Bassist Lyle Ritz: Father of Jazz Ukulele
Lyle Ritz has logged over 5,000 sessions on the bass as a studio musician. But for his latest project, he wanted to figure out a way to make music on a computer.
So Ritz bought an Apple laptop and a software program called GarageBand, designed for making home recordings. Six months later, he completed work on a new solo album.
"Hardly anybody knew how to operate GarageBand, how to deal with it," Ritz says. "So I had to fool with it a couple of months."
On No Frills, however, Ritz entered the bass line into the computer using a synthesizer. That's because the album features Lyle Ritz's other musical passion: the jazz ukulele.
Ritz is known as the "father of jazz ukulele" for merging the genre with the four-stringed instrument, and his credits on bass include multiple pop hit singles. However, it was in college, while he was working at a Los Angeles music store, when Ritz first picked up either instrument.
"This was in the 50s, when Arthur Godfrey, the entertainer, who liked to play the [ukulele], popularized the instrument, and so many people just had to have ukes," Ritz says. "And one day I picked it up, somebody wanted to see this beautiful, nice, big tenor uke, and I picked it up and played a few chords on it, and I was gone."
After a stint with a U.S. Army Band during the Korean War—in which Ritz played tuba—he dropped by the music store and played a few tunes on the ukulele for his former boss. Ritz didn't know that jazz guitarist Barney Kessel, the West Coast representative for Verve Records, was present.
"I just about fell through the floor," Ritz says. "I couldn't believe that I had actually played before this man."
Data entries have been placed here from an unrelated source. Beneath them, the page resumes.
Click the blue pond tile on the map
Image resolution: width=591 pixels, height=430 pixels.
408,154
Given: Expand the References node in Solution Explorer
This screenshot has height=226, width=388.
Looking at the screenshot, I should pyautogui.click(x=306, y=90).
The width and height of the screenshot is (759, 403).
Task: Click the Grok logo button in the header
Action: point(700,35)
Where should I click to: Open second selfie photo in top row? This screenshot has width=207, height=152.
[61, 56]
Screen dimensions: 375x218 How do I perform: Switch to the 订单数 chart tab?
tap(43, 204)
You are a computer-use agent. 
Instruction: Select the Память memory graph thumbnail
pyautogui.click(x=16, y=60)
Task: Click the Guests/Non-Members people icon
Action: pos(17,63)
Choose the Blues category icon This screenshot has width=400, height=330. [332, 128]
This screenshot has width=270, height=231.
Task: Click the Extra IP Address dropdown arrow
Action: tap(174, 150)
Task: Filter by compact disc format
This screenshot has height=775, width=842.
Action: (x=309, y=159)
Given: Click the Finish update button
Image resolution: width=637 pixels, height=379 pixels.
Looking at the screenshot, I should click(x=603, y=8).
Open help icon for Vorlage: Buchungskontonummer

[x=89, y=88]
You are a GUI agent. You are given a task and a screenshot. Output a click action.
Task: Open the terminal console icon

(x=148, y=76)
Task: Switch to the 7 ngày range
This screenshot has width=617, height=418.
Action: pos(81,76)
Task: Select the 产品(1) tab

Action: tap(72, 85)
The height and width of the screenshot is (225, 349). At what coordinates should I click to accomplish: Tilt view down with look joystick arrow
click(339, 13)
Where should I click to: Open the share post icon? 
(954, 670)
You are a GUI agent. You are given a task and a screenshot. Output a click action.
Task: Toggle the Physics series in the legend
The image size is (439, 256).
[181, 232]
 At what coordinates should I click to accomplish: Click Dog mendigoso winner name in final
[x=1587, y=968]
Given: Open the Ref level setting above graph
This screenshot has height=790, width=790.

Kessel offered Ritz a record deal, and in 1957—50 years ago—Ritz recorded an LP called How About Uke?, the first album for jazz ukulele.
How About Uke and its follow-up 50th State Jazz generated little interest, however, and Ritz soon abandoned the ukulele for the bass. It was at that point when Ritz joined the "Wrecking Crew," the legendary group of studio musicians who played on many of the pop hits which came out of the Los Angeles area from the mid 1960s to the early 80s. Later, Ritz also played on film scores.
While Lyle Ritz's bass was heard by millions, his jazz records for Verve were being studied by a generation of musicians in Hawaii, home of the ukulele.
Roy Sakuma is Hawaii's foremost teacher of the instrument. "All of a sudden here comes Lyle with all these fantastic chord harmonies that just took music to a whole new level on the ukulele," Sakuma says. Sakuma tracked Ritz down in 1984, inviting him to headline his annual ukulele festival in Hawaii. Ritz ended up moving to the islands for some time.
Ritz currently lives in Portland, Ore., where he continues to experiment with music and new recording technology. He says he's always fooling with his ukulele—after all, he did teach himself to play the instrument.
"I'm a firm believer and exponent of the art of noodling," Ritz says. "You don't necessarily have to have a goal in mind, you don't have to have a specific phrase or song that you're working on, but you just fool with it and things happen. And I call the result the fruit of the noodle."